◆ **YOUR GOAL**
Return each line of the data below that contains the string "screenshot". Letter case must match.
%%
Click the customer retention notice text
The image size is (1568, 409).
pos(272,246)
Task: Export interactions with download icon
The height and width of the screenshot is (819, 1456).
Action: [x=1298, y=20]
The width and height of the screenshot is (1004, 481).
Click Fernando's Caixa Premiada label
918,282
%%
%%
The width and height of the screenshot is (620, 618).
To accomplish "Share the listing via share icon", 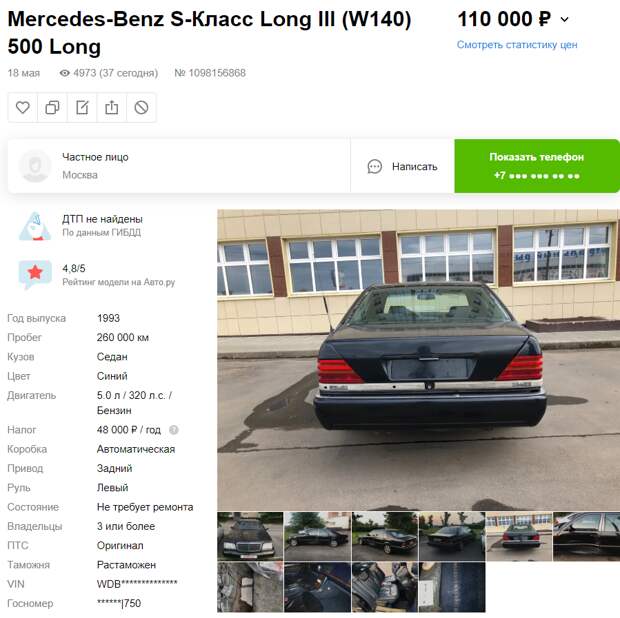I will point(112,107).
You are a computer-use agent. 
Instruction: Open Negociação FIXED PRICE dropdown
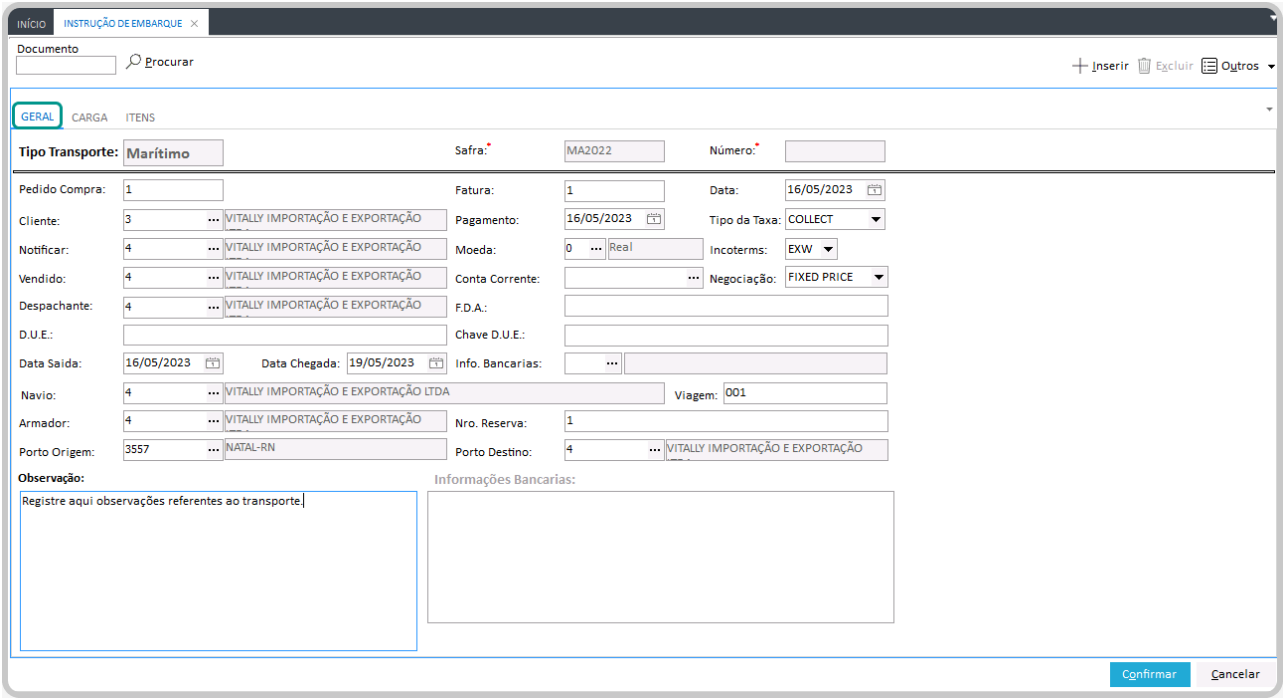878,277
%%
◆ **SOLUTION TO THIS TASK**
The height and width of the screenshot is (819, 1456).
The width and height of the screenshot is (1004, 481).
The width and height of the screenshot is (620, 618).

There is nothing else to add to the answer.